I just stare at the door for a minute after they're gone. The whole thing seemed kind of violent and rushed, not at all like what you see on TV or in those perky “CPR Saves a Life!” instructional videos that make it look like getting CPR might even feel kind of good, just a particularly vigorous massage to work out some pesky cardiac tension.

I shake it off, look around, and the other three volunteers are just sitting there in silence. They're all eyeing their own IV lines nervously, but nobody moves.

“Do you think we'll still get paid if we pull it out?” one of them, a stubble-faced guy I've seen around before, finally asks.

Shit.
That hadn't even occurred to me. “Shit.” I say it out loud and sit back down in my chair, wondering if it's worth trying to get the damn butterfly needle back in. Probably not, even if I could manage it. The nurse already saw me moving around without it. There goes at least half my paycheck. They still have to pay you something, at least part of the fee, even if you drop out, but it won't come close to what I would have gotten if I'd kept my ass in my chair.
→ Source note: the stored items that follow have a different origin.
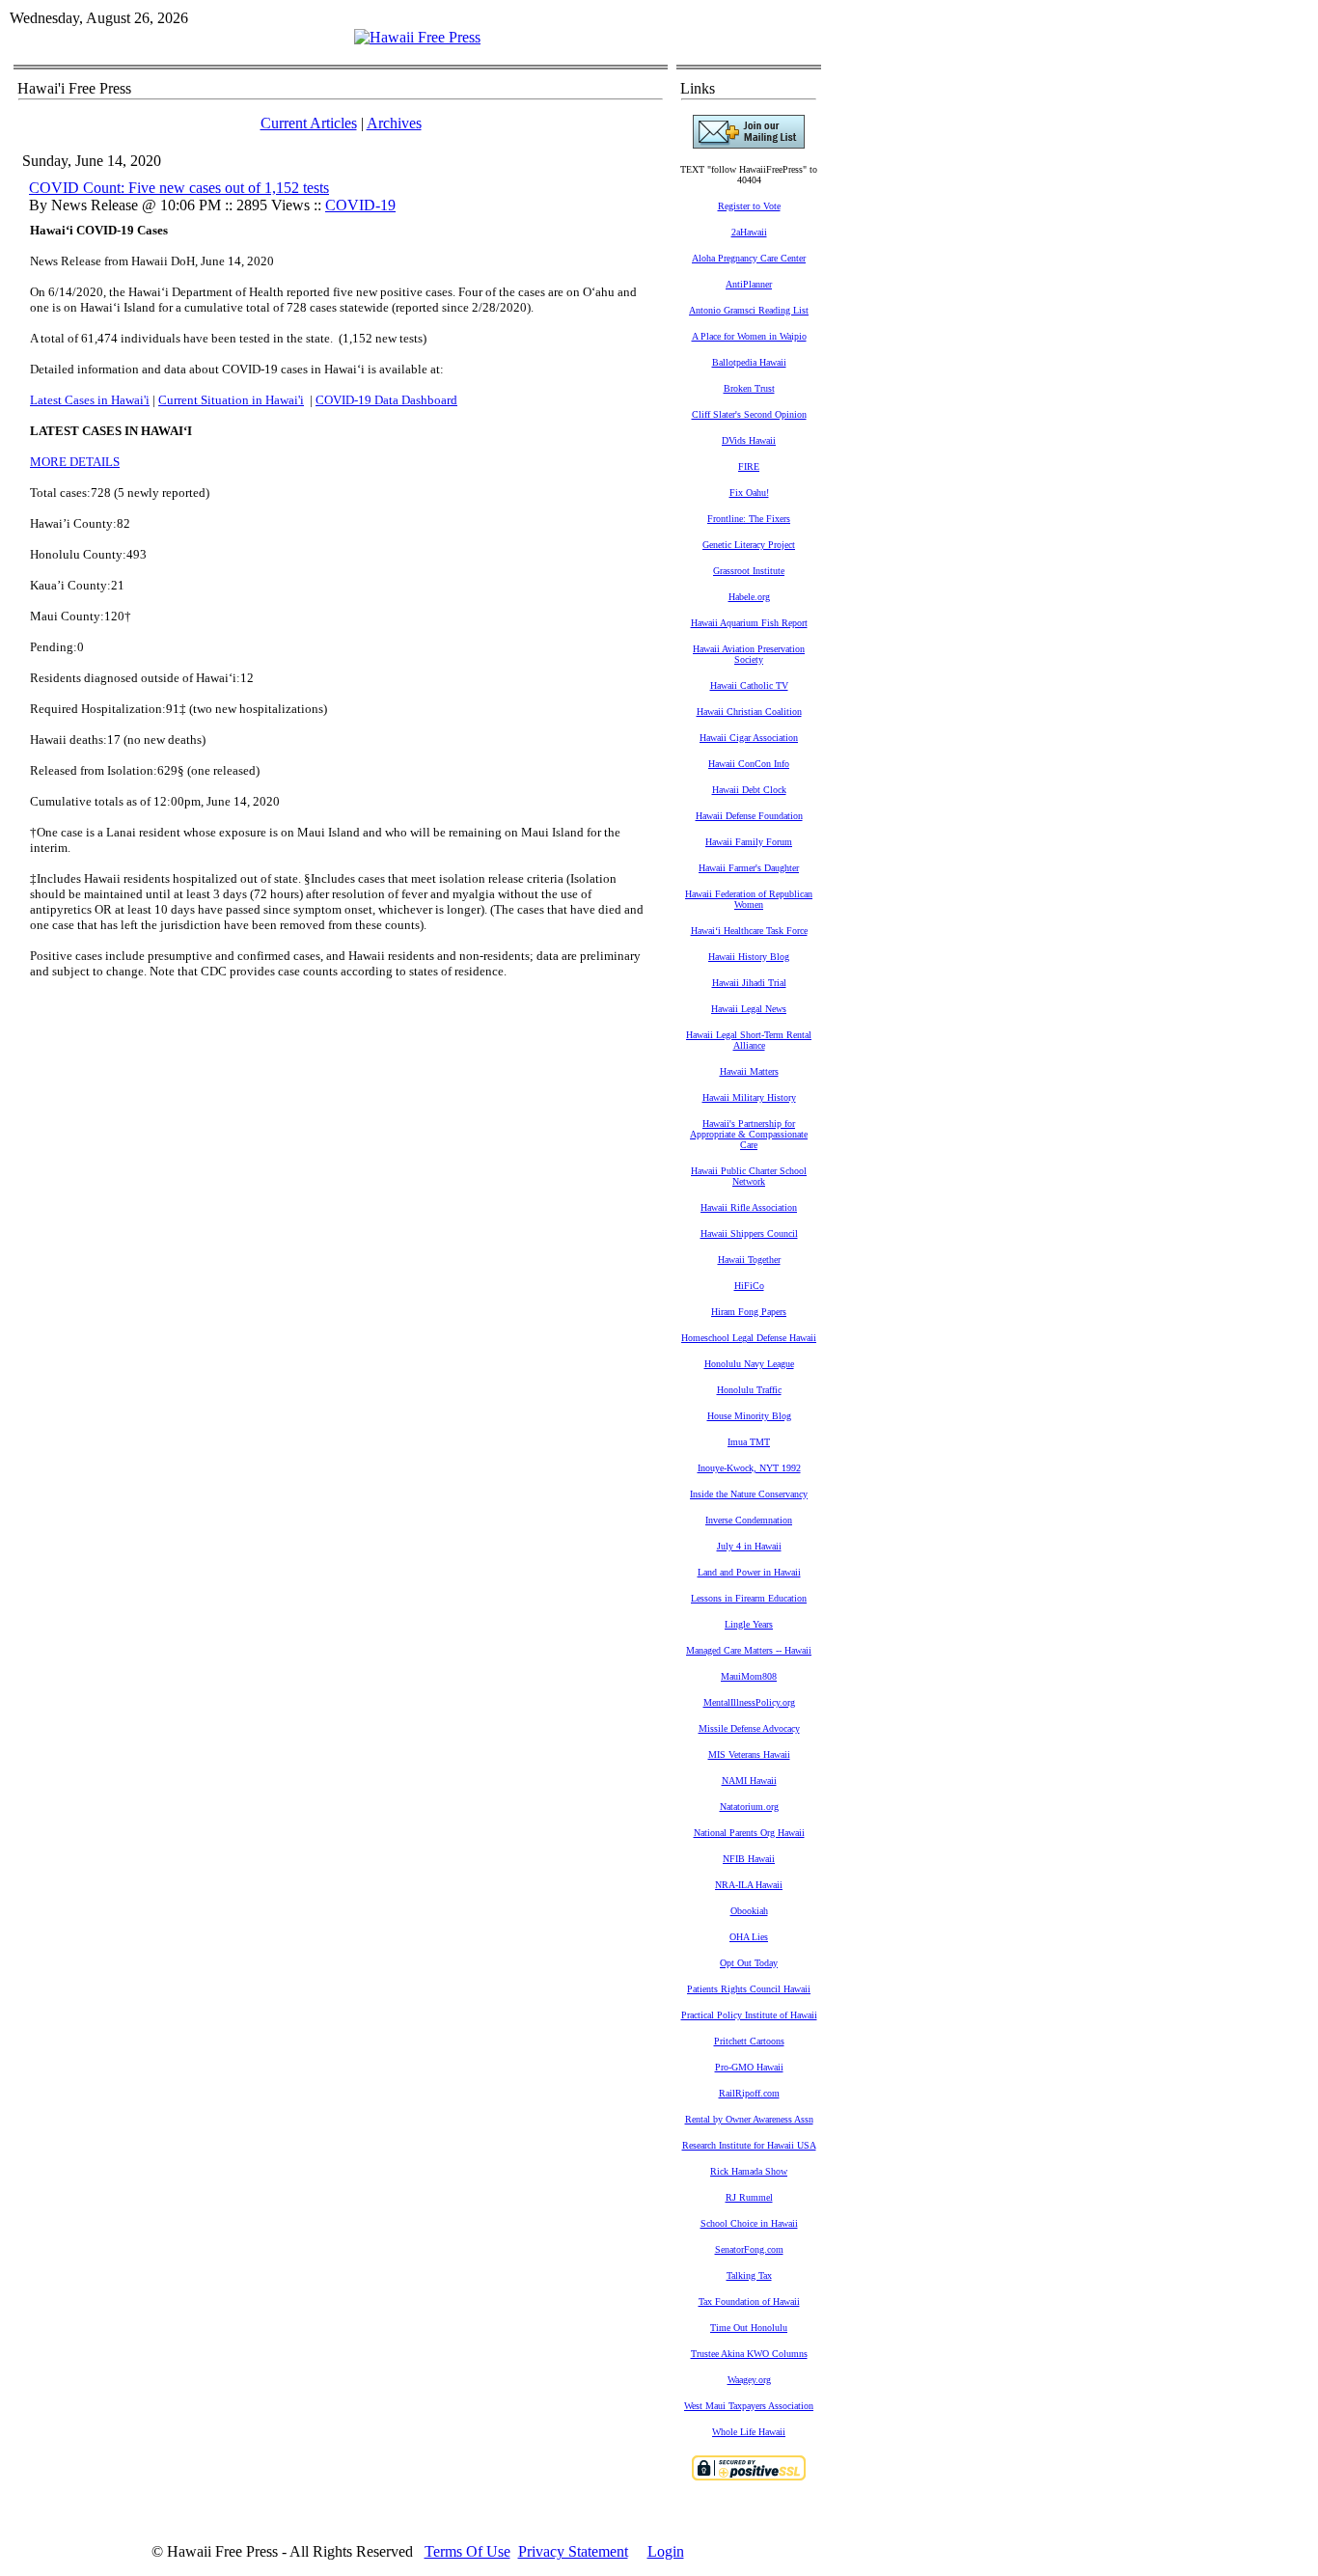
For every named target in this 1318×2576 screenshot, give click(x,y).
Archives (394, 123)
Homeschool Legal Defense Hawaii (748, 1337)
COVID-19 (360, 205)
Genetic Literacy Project (748, 544)
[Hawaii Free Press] (417, 37)
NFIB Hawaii (749, 1858)
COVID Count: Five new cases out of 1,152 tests (179, 187)
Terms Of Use (467, 2551)
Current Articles (309, 123)
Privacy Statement (573, 2551)
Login (665, 2551)
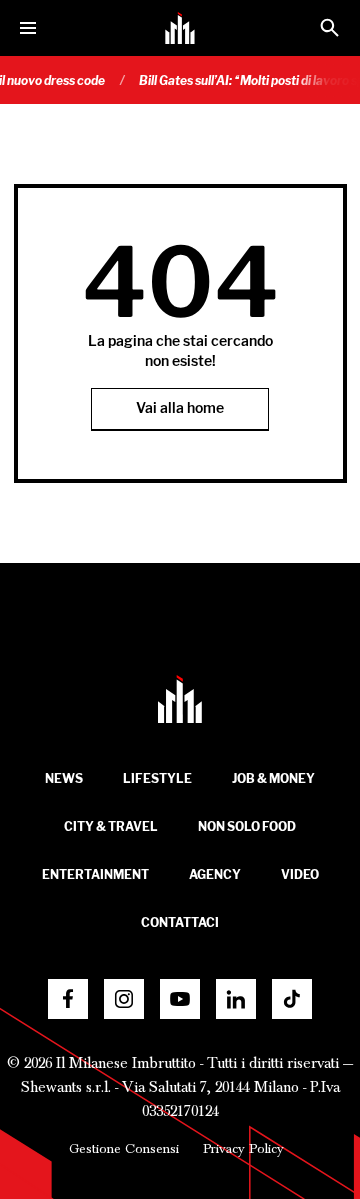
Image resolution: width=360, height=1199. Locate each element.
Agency (215, 874)
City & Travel (111, 826)
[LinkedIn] (236, 999)
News (64, 778)
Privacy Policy (243, 1149)
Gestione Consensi (124, 1149)
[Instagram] (124, 999)
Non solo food (247, 826)
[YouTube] (180, 999)
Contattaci (180, 922)
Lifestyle (157, 778)
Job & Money (273, 778)
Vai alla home (180, 408)
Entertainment (95, 874)
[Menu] (28, 28)
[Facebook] (68, 999)
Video (300, 874)
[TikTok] (292, 999)
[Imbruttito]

I close my eyes and subtract a chunk of money from my mental spreadsheet while I wait for the nurse to get back. Leaving test subjects unsupervised is a major no-no, but who's going to report it? Besides, she and everyone else even remotely associated with this study are already going to be up to their teeth in paperwork after what happened to the old lady. I kind of feel bad for everybody involved.

Better to just take whatever they'll pay and walk away from this one. There's bad juju here, and that shit's more contagious than anything else you'll run across in these halls.